The pancreas can be triggered to regenerate itself through a type of fasting diet, say US researchers.

Restoring the function of the organ - which helps control blood sugar levels - reversed symptoms of diabetes in animal experiments.

The study, published in the journal Cell, says the diet reboots the body.

Experts said the findings were "potentially very exciting" as they could become a new treatment for the disease.

The experiments were on mice put on a modified form of the "fasting-mimicking diet".

When people go on it they spend five days on a low calorie, low protein, low carbohydrate but high unsaturated-fat diet.

It resembles a vegan diet with nuts and soups, but with around 800 to 1,100 calories a day.

Then they have 25 days eating what they want - so overall it mimics periods of feast and famine.

Previous research has suggested it can slow the pace of ageing.

Diabetes therapy?

But animal experiments showed the diet regenerated a special type of cell in the pancreas called a beta cell.

These are the cells that detect sugar in the blood and release the hormone insulin if it gets too high.

Dr Valter Longo, from the University of Southern California, said: "Our conclusion is that by pushing the mice into an extreme state and then bringing them back - by starving them and then feeding them again - the cells in the pancreas are triggered to use some kind of developmental reprogramming that rebuilds the part of the organ that's no longer functioning."

There were benefits in both type 1 and type 2 diabetes in the mouse experiments.

Type 1 is caused by the immune system destroying beta cells and type 2 is largely caused by lifestyle and the body no longer responding to insulin.

Further tests on tissue samples from people with type 1 diabetes produced similar effects.

Dr Longo said: "Medically, these findings have the potential to be very important because we've shown - at least in mouse models - that you can use diet to reverse the symptoms of diabetes.

"Scientifically, the findings are perhaps even more important because we've shown that you can use diet to reprogram cells without having to make any genetic alterations."

Separate trials of the diet in people have been shown to improve blood sugar levels.
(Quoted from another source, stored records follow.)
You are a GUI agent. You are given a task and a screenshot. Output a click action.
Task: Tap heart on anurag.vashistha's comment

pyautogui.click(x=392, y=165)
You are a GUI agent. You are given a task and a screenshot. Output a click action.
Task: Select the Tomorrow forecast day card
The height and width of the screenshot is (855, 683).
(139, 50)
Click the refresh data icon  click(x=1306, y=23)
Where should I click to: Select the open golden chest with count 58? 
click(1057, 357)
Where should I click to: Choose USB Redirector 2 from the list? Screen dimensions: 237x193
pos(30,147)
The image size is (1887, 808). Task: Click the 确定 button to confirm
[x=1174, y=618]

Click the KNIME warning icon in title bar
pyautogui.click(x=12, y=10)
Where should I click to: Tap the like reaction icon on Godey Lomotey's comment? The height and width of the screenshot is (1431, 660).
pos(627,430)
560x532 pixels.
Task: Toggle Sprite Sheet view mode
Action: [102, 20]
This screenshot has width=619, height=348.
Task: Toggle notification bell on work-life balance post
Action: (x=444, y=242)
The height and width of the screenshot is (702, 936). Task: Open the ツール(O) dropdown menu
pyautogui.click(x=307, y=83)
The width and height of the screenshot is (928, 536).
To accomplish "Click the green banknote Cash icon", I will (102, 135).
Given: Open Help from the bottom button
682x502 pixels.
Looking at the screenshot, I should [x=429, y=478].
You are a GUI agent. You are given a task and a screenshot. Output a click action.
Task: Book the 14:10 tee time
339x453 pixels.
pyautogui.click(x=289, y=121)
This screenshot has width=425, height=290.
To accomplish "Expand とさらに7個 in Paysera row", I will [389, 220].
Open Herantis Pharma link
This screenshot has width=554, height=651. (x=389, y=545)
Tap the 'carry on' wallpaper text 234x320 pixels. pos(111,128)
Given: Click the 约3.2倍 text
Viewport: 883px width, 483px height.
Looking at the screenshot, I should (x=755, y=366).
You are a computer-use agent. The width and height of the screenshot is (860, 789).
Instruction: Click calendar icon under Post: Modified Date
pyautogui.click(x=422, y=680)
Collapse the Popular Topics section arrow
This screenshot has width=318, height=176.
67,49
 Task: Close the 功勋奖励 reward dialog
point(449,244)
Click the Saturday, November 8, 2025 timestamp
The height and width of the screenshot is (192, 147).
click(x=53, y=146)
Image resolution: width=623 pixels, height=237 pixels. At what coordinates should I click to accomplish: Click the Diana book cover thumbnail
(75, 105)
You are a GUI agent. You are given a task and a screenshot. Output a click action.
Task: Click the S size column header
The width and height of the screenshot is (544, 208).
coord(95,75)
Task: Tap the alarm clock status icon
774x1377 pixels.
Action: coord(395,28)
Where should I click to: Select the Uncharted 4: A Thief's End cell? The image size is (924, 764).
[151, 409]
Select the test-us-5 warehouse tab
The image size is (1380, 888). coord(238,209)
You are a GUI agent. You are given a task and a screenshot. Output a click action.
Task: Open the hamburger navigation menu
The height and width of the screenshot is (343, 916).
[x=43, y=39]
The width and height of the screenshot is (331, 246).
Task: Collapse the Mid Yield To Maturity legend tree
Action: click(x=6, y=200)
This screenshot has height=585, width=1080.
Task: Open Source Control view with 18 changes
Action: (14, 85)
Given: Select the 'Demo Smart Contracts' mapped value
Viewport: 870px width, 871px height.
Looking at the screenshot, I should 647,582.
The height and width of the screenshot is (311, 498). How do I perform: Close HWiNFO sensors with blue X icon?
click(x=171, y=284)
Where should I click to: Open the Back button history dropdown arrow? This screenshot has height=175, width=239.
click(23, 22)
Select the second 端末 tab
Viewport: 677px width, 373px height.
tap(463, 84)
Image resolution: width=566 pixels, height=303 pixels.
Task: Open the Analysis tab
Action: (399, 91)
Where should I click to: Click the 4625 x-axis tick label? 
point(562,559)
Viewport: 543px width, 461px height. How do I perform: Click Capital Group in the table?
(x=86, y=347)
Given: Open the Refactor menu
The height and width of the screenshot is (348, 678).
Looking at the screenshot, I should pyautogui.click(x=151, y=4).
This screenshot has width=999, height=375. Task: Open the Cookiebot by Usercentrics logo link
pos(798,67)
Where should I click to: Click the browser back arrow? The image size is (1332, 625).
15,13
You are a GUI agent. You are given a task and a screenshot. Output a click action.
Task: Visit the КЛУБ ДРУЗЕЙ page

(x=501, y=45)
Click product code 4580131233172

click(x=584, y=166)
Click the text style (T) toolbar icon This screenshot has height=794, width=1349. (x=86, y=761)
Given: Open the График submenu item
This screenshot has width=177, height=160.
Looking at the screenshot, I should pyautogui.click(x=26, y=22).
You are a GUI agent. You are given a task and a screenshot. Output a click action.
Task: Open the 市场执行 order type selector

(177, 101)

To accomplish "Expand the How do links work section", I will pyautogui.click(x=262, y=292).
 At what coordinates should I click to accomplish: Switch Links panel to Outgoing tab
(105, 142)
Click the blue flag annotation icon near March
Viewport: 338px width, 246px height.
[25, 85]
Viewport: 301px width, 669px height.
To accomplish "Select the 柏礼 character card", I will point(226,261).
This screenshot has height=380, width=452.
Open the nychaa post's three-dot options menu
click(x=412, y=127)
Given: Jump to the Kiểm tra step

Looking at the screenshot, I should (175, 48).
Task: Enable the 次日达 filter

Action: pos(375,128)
The latest findings help to explain why.

However, Dr Longo said people should not rush off and crash diet.

He told the BBC: "It boils down to do not try this at home, this is so much more sophisticated than people realise."

He said people could "get into trouble" with their health if it was done without medical guidance.

Dr Emily Burns, research communications manager at Diabetes UK, said: "This is potentially very exciting news, but we need to see if the results hold true in humans before we'll know more about what it means for people with diabetes.

"People with type-1 and type-2 diabetes would benefit immensely from treatments that can repair or regenerate insulin-producing cells in the pancreas."